EXERCISE »
Your reply should set down word for word each line below from the one with "Where should I click to: Collapse" through the final line, both included, but none of the pictures.

THE DATA »
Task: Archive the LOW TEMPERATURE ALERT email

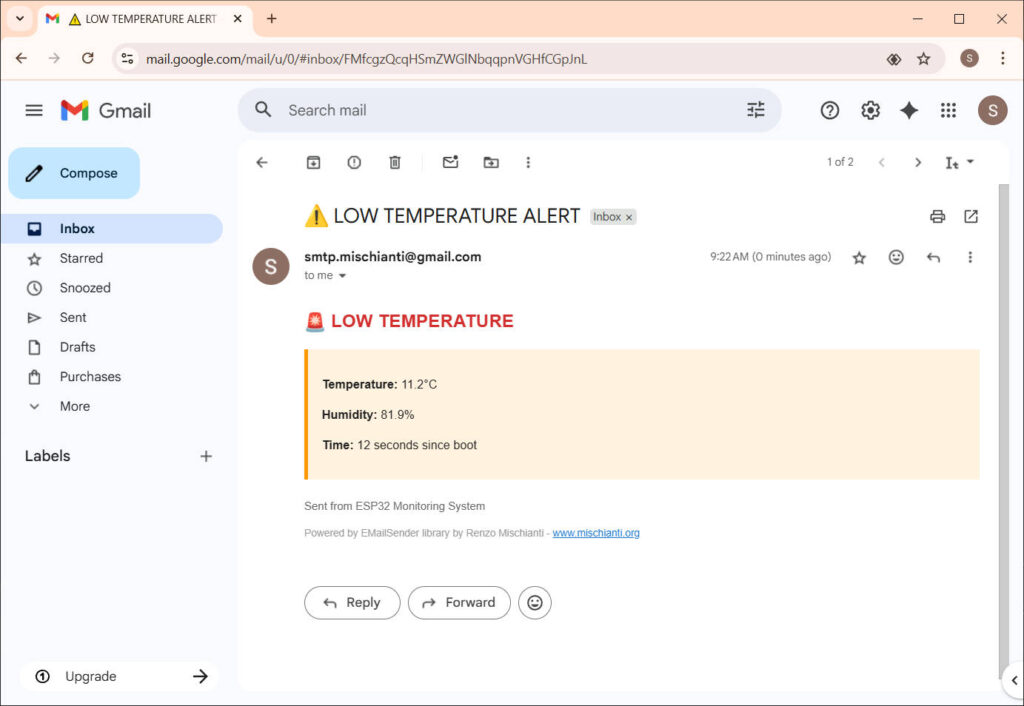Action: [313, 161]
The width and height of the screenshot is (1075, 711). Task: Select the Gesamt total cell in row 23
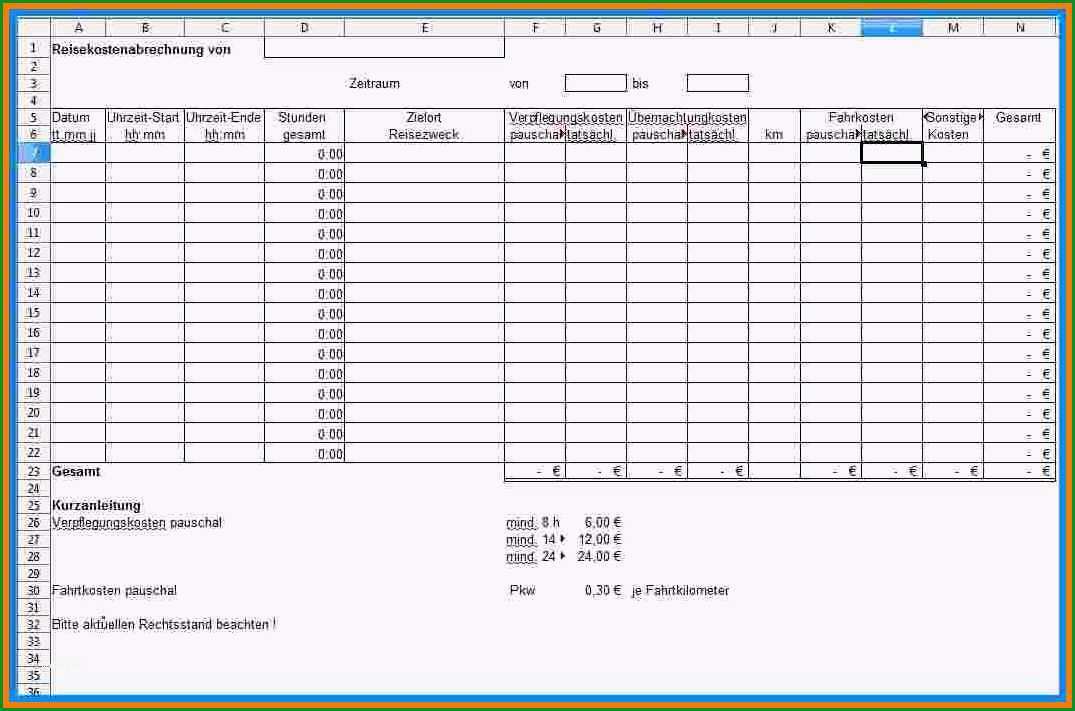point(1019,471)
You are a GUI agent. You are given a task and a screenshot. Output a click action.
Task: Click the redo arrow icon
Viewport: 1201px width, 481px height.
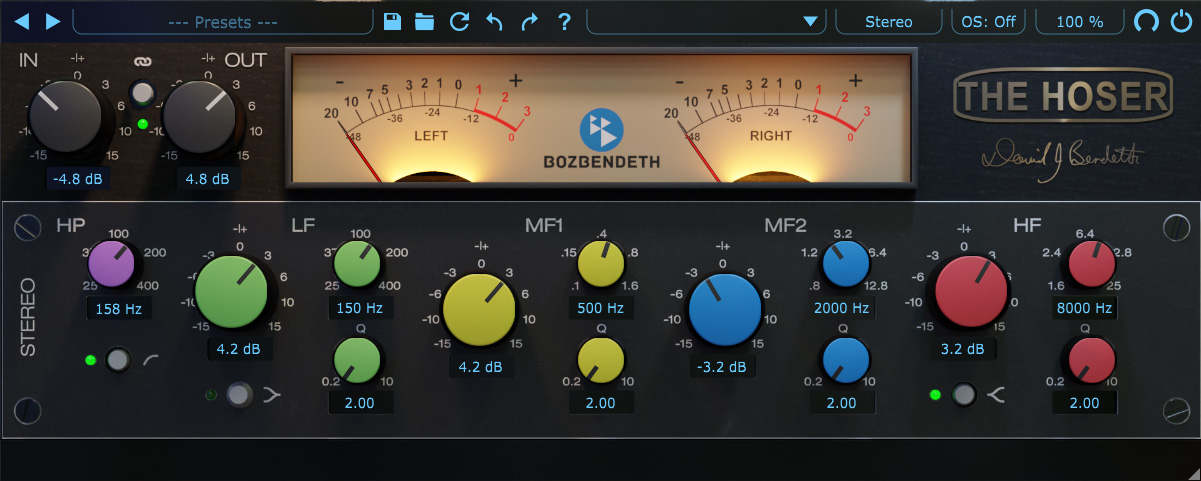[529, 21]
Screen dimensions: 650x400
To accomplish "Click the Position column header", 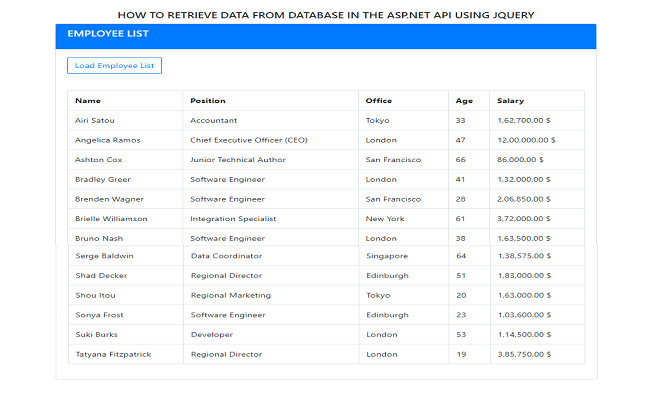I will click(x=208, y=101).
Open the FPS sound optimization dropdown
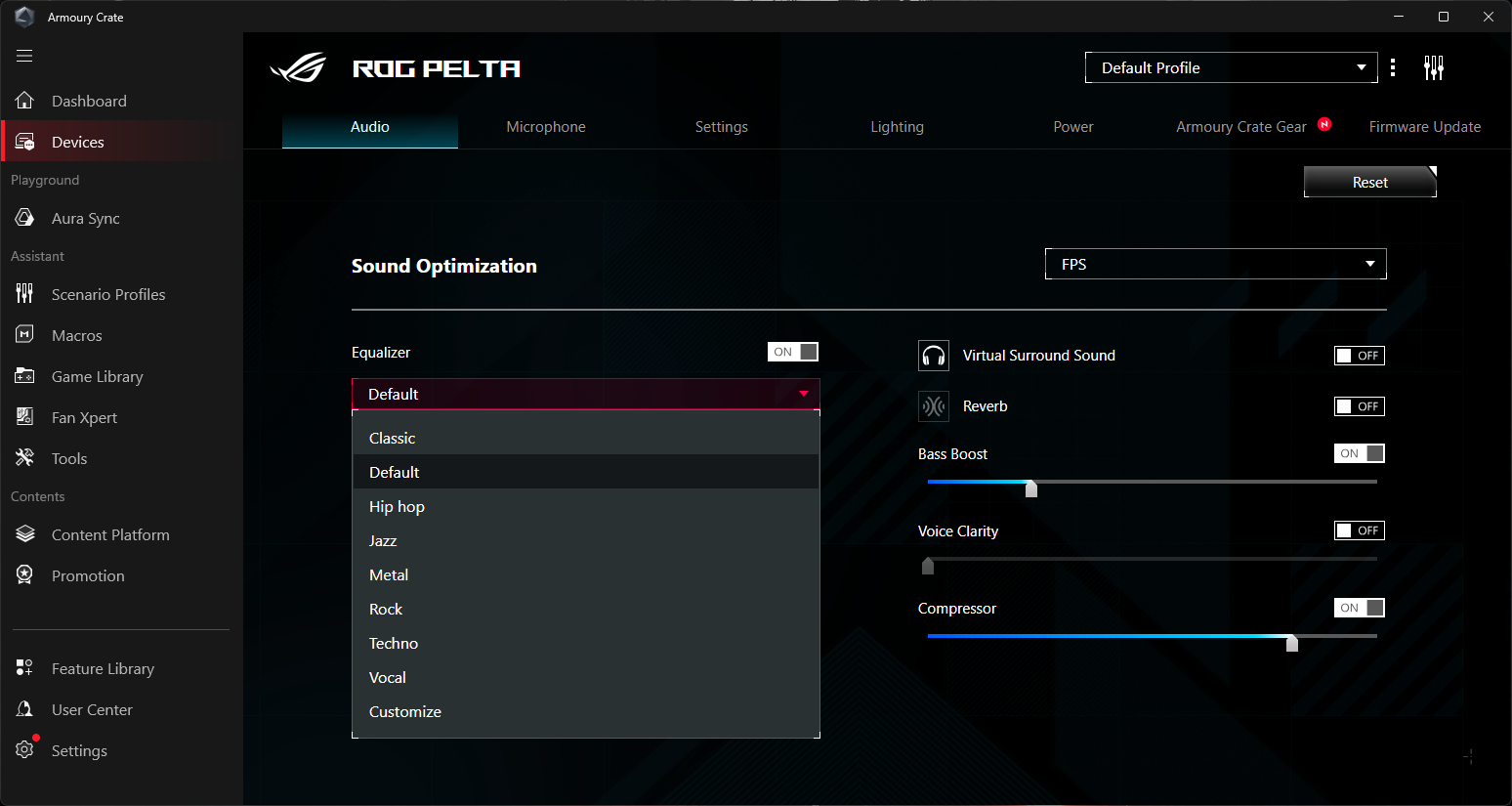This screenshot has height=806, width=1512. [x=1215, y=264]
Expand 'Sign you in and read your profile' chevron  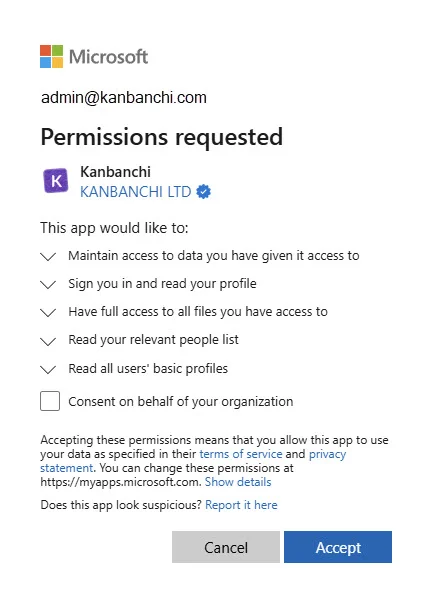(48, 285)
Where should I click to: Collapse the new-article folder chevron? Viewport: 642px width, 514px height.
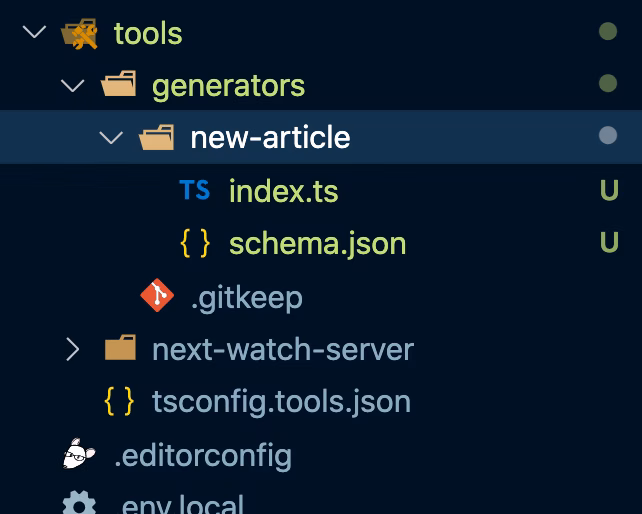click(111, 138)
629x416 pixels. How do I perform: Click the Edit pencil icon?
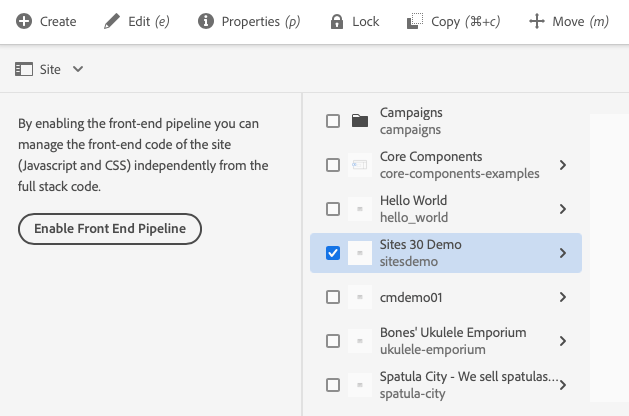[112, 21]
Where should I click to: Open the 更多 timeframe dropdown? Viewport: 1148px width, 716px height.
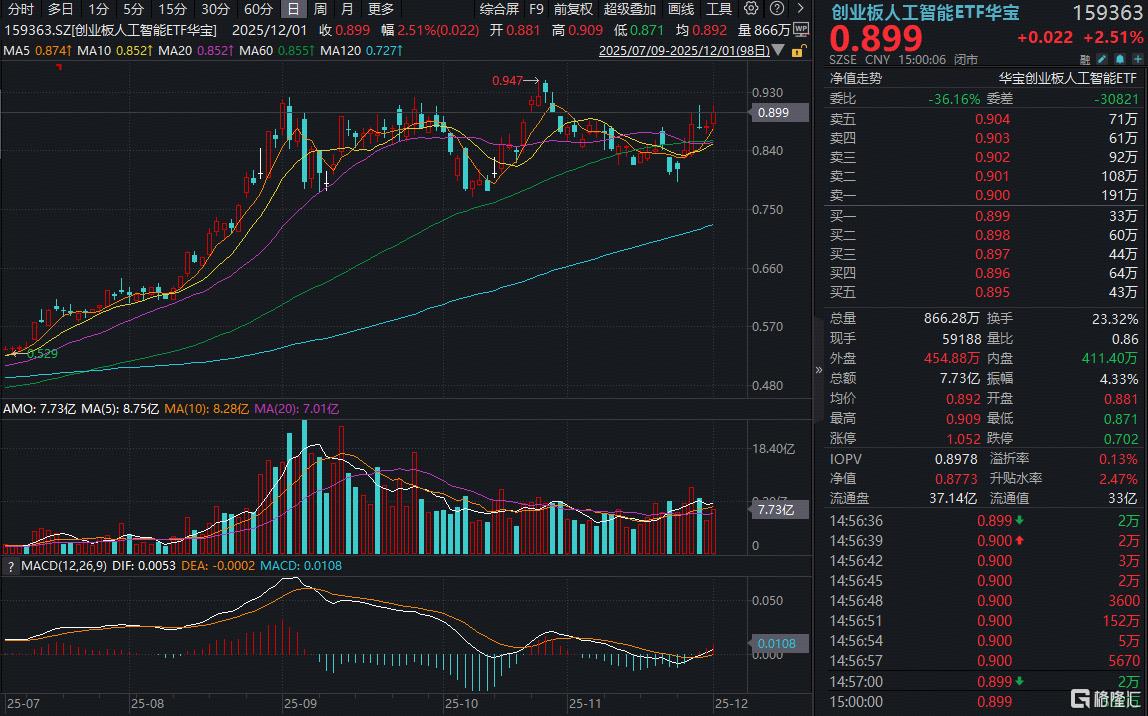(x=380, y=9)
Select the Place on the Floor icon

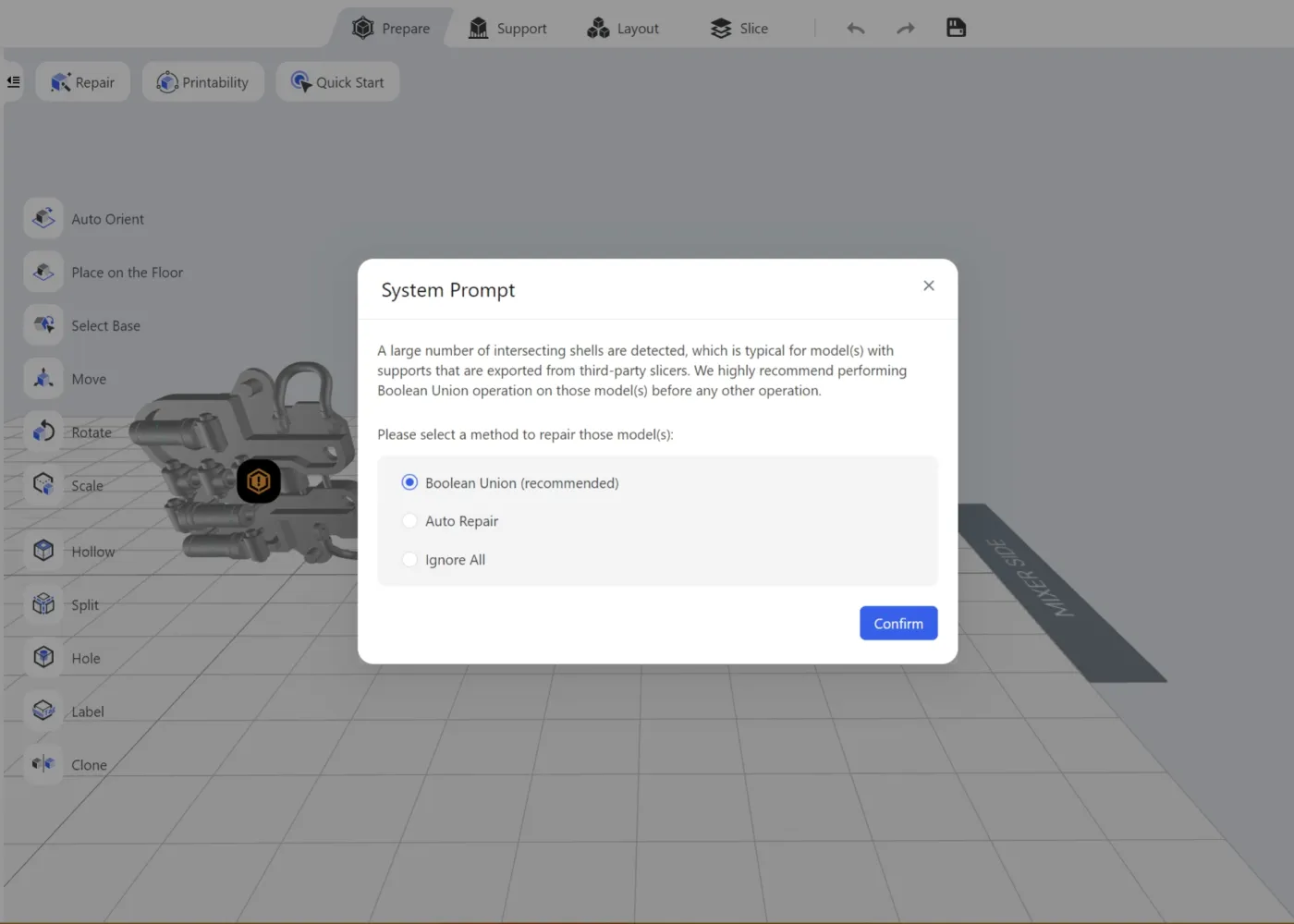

SOLUTION FOR THIS PROBLEM »
Where should I click to: Collapse the new-article folder chevron? Viewport: 642px width, 514px height.
click(111, 138)
629x416 pixels. How do I perform: Click the Edit pencil icon?
[112, 21]
Where should I click to: Open the 更多 timeframe dropdown? Viewport: 1148px width, 716px height.
(x=380, y=9)
Select the Place on the Floor icon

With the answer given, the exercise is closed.